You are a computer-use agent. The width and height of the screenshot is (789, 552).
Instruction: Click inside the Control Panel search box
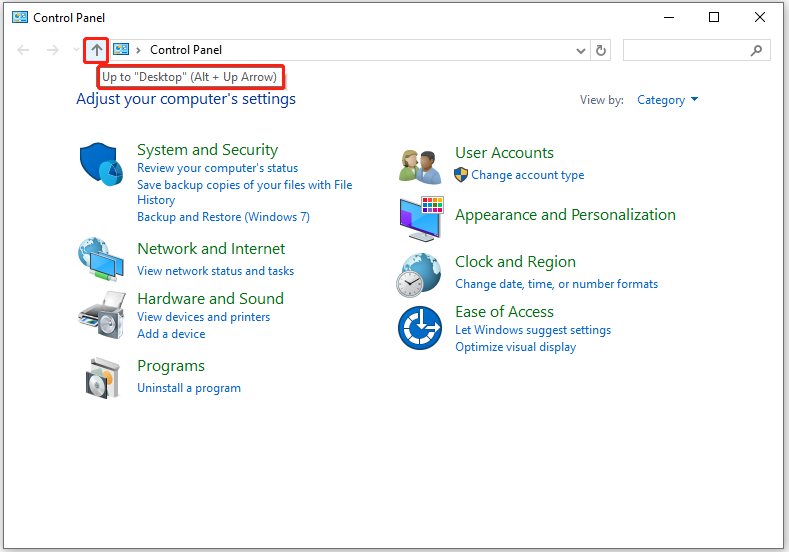[686, 50]
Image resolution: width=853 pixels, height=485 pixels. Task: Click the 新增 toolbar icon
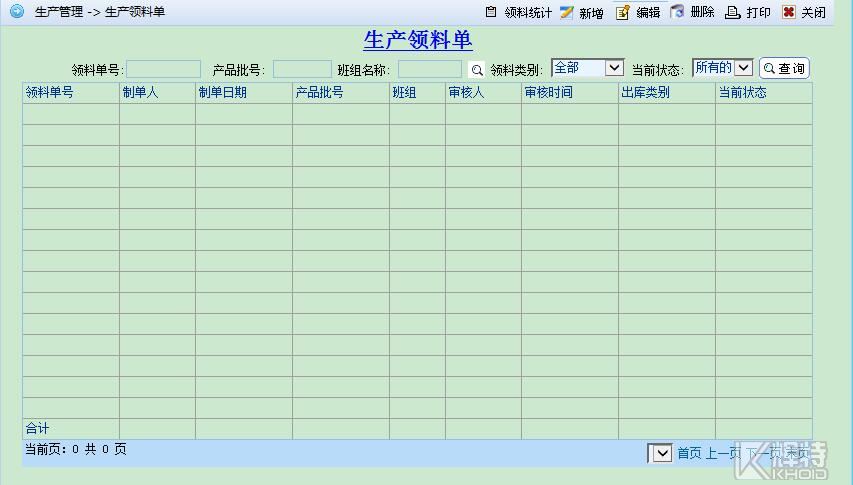pyautogui.click(x=567, y=12)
+ + + +
▶ **EXERCISE INSTRUCTIONS**
Leaving the images behind, set down every entry word for word.

▶ **SOLUTION TO THE PROBLEM**
You are a computer-use agent. The width and height of the screenshot is (789, 552).
Instruction: Click inside the Control Panel search box
[686, 50]
Image resolution: width=853 pixels, height=485 pixels. Task: Click the 新增 toolbar icon
pyautogui.click(x=567, y=12)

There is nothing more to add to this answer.